DNA, which is an abbreviation for deoxy-ribonucleic acid (meaning it's RNA with an -OH group missing from the 2 position of the sugar), is slightly simpler to synthesize than RNA, due to the fact that there's one less OH group needing protecting. There are several technical hurdles to automating this process (all of which have of course been surmounted).

One hurdle is, how do we do the chemistry we want and NOT the chemistry we don't want? DNA, which is a deoxyribose sugar backbone connected in a chain with bases hanging off of each chain and a phosphate group between each sugar, has so many functional groups it seems like one would be doomed to unsavory product mixtures. Which means it would be impossible to make a DNA sequence of any length without doing extensive purification processes at each step, which is so time-consuming and expensive as to be essentially impossible.

The key to solving this problem is the use of protecting groups. Protecting groups are little functional groups that deactivate what would be an annoyingly reactive functional group. First, how to make the sugars react together in the right order (and not with each other)?

DNA in nature is synthesized 5' to 3', but we aren't talking about nature here. Turns out, it's slightly easier to do it 3' to 5' in a lab. The first step in the automated synthesis is to take a bunch of silica that has amine groups attached to it, molecular formula essentially like this:

H2N-CH2-CH2-CH2-SiO2(solid support)

and react it with a nucleotide with a DMT group attached to the 5' hydroxy end. Now, a DMT group is a carbon attached to a benzene ring and 2 4-methoxy benzene rings. The way you get the DMT on there is you buy it that way. There are chemical ways to get that on, but they aren't relevant to DNA synthesis so I leave that to other noders. In addition to the DMT group, the first nucleotide gets an activated linker attached (a diester) to the 4' hydroxy group. The reason for that is, the amine (H2N group) is a nucleophile, and esters have carbonyl carbons, one of which in particular is reactive enough to let the nucleotide hook onto the silica.

Once this is done, you get to start adding nucleotides. The process is a simple 3-step one which is repeated many times in the machine. I'll detail the steps in just a bit, but first there's an important new thing about the nucleotides we're going to be throwing in: instead of that diester we used to hook it onto the silica, we'll be throwing on a phosphoramidite. Their structure looks like this:

OR
|
P-NR''2
|
OR'

The particular phosphoramidite which one might use has R as the nucleotide we want to add (with it's DMT group attached), R' as follows:

(C≡N-CH2-CH2-)O

And R'' as an isobutyl group. This shall be referred to as a "protected nucleotide" henceforth for the discussion.

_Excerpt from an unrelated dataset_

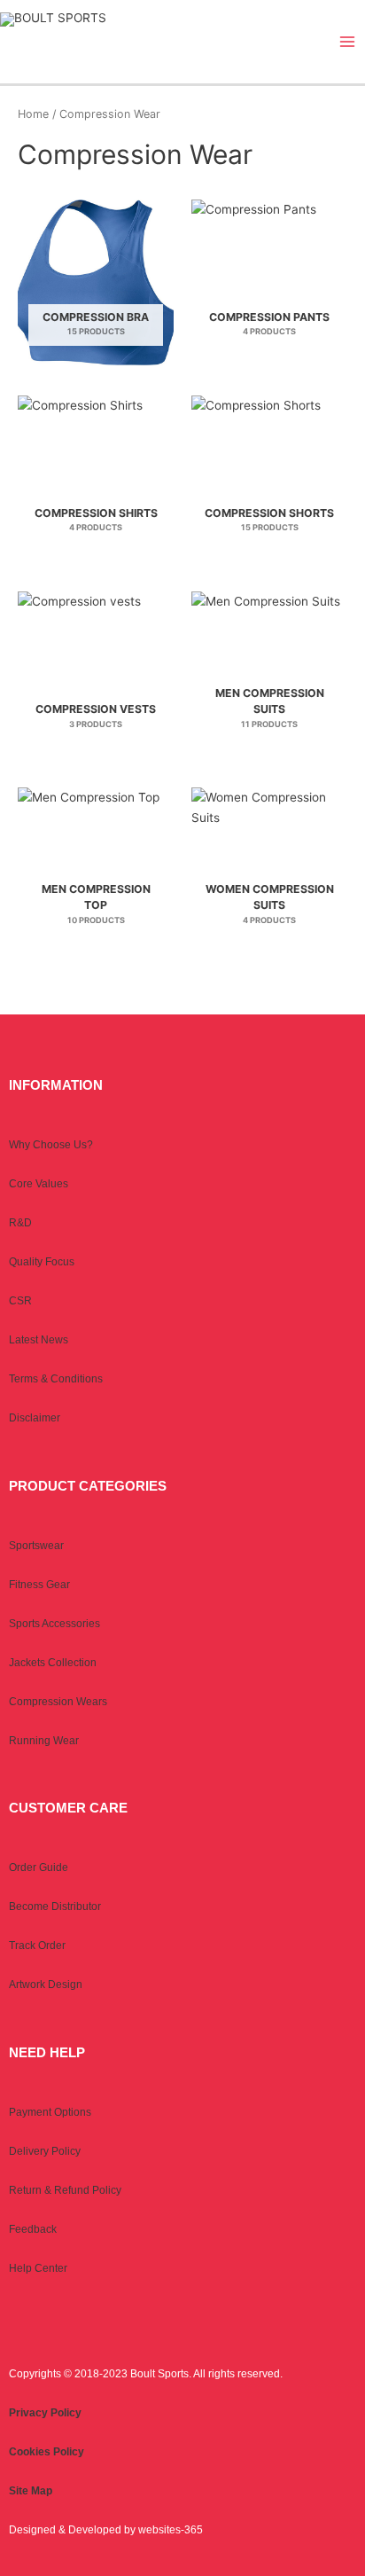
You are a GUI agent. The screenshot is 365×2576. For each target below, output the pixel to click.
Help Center (38, 2268)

Step one: DMT hydrolysis. This is accomplished with mild acid, and the purpose of this step is to let the nucleotide (or sequence) attached to the silica react with what you're about to throw in.
Step two: throw on the next protected nucleotide in the sequence (which has a DMT group to keep it from reacting with the other nucleotides of the same type you threw in). This will react with the chain you've got on the silica, and react precisely once because you've got a DMT group on the 5' hydroxyl, so it can't react further until you deprotect it.
Step three: oxidize the phophoramidite to the proper oxidation state for DNA. Currently it is only bound 3 times to oxygen. We need ultimately a valence of 5 (that's 5 P-O bonds in this case). This is accomplished by adding molecular Iodine, water, THF (a common organic solvent), and 2,6-dimethylpyridine, and the details of this mechanism would be a digression.

This steps can be repeated again and again in the sequencing machine. Thanks to this technique, you can order DNA from some company and they'll ship you the sequence you want.

However, we're not quite done yet. Because you know those bases I mentioned earlier, connected to the sugars? They're pretty reactive themselves, so won't that just muck everything up?
Well, thanks once again to protecting groups, we don't have to worry. Thymine doesn't require a protecting group, but Cytosine, Adenine, and Guanine do, because they have nasty primary amines. To deal with this, you buy them with a group like this, in the case of Cytosine and Adenine:

|
C=O
|
Ph
where Ph stands for Phenyl

and in the case of Guanine, a group like so:

|
C=O
|
CH
|
(CH3)2

OK, so now we've got this 'nucleotide', but that phosphate group still has an alkyl chain attached to one of its oxygens and 3 of the four bases have protecting groups which, while useful for synthesis, render the molecule definitely not DNA. What happens now?
Fortunately, all this mess can be cleared away in a single step, using just ammonia and water. Just add that, and your work is done. Take that DNA home and do whatever you will with it.
A great chemistry book which provides the background necessary to understand everything I just told you is Organic Chemistry: Structure and Function by K. Peter C. Vollhardt and Neil E. Schore. It has lots of pretty pictures and is fairly readable, though it's over a thousand pages so it's not exactly a bedtime story.